Now that everything was in place, he began unloading things from his pockets. Little things, very odd things, and finally a dagger with some strange runework etched into the wickedly curved blade. Taking a deep breath and reaching back into his memory, he picked out the necessary syllables and began intoning the chant.
Each blasted, barely pronounceable word tugged at his mind, but only two good things came out of that last week and one of them was a steely willpower where it concerned these sorts of spells. He held a picture in his mind of what he wanted, a huge gelatinous mass of goo. Black and transparent, looking like some kind of giant amoeba with mouths all over it, mouths full of razor sharp teeth, mouths that appeared and disappeared by the second.
Henry Townshend was summoning a Shoggoth.

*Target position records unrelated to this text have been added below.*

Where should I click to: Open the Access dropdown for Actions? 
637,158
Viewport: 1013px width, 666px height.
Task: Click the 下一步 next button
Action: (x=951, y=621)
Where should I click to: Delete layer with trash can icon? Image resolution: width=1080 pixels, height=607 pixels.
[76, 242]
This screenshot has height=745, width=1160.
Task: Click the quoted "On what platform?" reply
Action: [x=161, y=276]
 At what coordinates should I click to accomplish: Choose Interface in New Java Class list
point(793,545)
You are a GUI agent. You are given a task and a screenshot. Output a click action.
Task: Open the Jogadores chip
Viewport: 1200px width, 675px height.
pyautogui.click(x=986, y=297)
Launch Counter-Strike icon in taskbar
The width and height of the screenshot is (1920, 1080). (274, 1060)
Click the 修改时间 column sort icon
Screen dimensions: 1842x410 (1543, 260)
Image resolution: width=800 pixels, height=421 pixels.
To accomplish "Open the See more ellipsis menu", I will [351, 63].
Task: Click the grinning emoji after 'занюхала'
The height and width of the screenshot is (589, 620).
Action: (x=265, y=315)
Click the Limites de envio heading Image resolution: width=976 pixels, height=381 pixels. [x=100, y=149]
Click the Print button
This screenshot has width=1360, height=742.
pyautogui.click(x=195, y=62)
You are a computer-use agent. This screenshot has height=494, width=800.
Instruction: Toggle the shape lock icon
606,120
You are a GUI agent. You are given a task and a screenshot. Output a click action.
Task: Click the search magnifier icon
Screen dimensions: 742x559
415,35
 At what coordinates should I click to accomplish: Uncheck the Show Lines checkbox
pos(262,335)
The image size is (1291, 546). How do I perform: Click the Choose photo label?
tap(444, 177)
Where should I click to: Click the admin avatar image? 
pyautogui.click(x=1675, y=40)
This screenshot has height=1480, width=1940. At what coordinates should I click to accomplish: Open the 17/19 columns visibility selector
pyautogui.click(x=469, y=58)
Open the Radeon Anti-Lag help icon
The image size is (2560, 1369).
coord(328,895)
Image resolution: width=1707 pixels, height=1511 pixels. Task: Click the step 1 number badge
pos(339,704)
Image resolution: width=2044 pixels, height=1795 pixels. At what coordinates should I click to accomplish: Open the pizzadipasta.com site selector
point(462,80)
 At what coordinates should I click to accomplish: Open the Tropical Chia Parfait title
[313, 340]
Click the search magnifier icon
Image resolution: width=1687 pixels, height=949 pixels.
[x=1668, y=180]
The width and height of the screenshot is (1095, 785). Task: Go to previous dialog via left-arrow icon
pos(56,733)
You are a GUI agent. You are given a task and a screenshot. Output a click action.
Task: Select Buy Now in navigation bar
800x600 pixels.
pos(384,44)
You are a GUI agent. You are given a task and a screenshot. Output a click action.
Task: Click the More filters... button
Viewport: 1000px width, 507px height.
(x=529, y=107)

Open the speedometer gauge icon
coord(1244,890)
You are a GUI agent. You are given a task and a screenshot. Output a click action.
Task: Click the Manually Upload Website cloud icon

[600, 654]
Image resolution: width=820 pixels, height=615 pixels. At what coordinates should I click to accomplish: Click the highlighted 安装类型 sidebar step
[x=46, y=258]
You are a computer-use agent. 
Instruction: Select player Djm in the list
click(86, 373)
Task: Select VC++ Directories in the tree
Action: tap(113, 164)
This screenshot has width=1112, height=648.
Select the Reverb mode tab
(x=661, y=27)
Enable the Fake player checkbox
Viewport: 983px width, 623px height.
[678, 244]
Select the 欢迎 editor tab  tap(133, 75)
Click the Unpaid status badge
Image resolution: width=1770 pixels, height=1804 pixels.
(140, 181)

Ten of them went before they could even scream. The other fifteen made for the door. Only ten made it out of the basement, and the Shoggoth followed, splitting into multiple smaller Shoggoths to pursue them when they split up. Screams ripped out of dissolving lungs as the Shoggoths fed on groups of cultists. Skin melted and dissolved, bones bleached like they had been in the sun for far too long, and finally cracked and split and melted within the corrosive substance of the Shoggoth.
One of the cultists had the bright idea of returning to the basement and trying to get out through the window Henry was guarding. One side of the window unlatched and flew open, and the cultist squirmed halfway out before realizing Henry was staring down at him, smirking. “You! This is you’re doing!” He looked pathetic, covered in sweat and blood and panic so thick Henry could smell it. “Please! Please stop! I-I’ll quit!” Henry just stood in silence, staring down the cultist. “PLEASE! I HAVE KIDS!”
“Then I guess they’ll grow up without a daddy,” Henry replied, his voice hard and gravely, reminding the cultist in that moment of gravel grinding against itself. Then Henry’s boot was smashing into the cultist’s face, pushing him back through the window. On the way back, he turned his foot and caught the window on it, swinging it back into place hard enough to bring the latch back down.
The cultist was smashed against the window as the Shoggoth slammed into it, flowing over him, trapping him against the window. Henry watched in morbid fascination as the cultist’s skin began to sag, slowly melting off of his bones like so much running water. He watched the flesh and muscle and organs drop and melt, and saw the blood immediately get sucked up into the hungry Shoggoth’s many mouths. He watched the bones bleach and break, watched the Shoggoth devour every piece of this man.
And he grinned.
It was a simple matter to banish the Shoggoth. The creatures were notoriously simple-minded and easy to control, which is why they were ideal for servitors. After that he let the less-than-mundane locking of the door go and returned to his car, pulling out and into the night, his soul just a little blacker for what he’d done here.
One down. And reaching into his memory again, he pulled out the location of the next cult meeting place, given to him by various cult members in the future after they’d finally given up. He wouldn’t let that future come to pass. Even if it meant he’d have to give up a piece of his soul in the process.